Conventionally, a precision positioning device converts a torque of a motor to force for moving an object-to-be-positioned via a gear reduction mechanism, a feed screw mechanism, or the like and moves the object-to-be-positioned to a set position by controlling rotation of the motor while feeding back to the motor the current position of the object-to-be-positioned by use of a position sensor or the like. In this case, a mechanism for converting an electric force to a mechanical force for moving the object-to-be-positioned and a feedback control system must have high precision. Such a device becomes very complicated in mechanism, and adjustment and control require considerable skills and time.

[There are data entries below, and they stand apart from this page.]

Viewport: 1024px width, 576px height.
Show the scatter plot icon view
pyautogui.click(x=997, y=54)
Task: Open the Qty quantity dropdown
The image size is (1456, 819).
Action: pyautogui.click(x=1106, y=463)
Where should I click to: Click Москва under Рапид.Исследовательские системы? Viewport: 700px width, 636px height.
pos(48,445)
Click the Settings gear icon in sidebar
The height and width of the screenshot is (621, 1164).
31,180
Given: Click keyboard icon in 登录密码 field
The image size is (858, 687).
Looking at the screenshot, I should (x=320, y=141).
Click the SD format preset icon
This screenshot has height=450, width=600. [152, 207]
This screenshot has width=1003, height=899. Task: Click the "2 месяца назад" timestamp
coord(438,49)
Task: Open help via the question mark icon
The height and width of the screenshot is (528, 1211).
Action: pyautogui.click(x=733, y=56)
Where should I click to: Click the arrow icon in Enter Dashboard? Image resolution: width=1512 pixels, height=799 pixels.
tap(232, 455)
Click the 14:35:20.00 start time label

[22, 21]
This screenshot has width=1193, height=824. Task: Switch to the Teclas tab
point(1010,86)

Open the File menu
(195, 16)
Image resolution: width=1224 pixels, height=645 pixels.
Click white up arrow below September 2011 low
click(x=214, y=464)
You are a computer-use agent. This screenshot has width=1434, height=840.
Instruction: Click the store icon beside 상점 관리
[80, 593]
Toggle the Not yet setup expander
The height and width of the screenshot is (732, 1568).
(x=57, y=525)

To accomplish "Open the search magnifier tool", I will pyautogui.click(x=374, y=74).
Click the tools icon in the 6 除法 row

There have been proposed various devices which enable precision positioning without use of such a mechanism for converting an electric force to a mechanical force for moving an object-to-be-positioned; i.e., by use of expansion/contraction actuators, such as piezoelectric elements, for converting an electric force directly to a mechanical force for moving an object-to-be-positioned (Patent Documents 1 to 3).    Patent Document 1: Japanese Patent No. 2677625    Patent Document 2: Japanese Patent Application Laid-Open (kokai) No. H6-170762    Patent Document 3: US Patent Application Publication No. 20004/0140737
However, the positioning devices disclosed in Patent Documents 1 and 2 have only one degree of freedom; i.e., along a single axial direction. The positioning device disclosed in Patent Document 3 is designed to position an object-to-be-positioned in a multidimensional space. However, the device is not designed to carry out positioning through elastic deformation of only a single unitary structure, but is designed to carry out positioning through a combination of elastic deformations of a plurality of unitary structures. Thus, the overall structure of the device is very complex.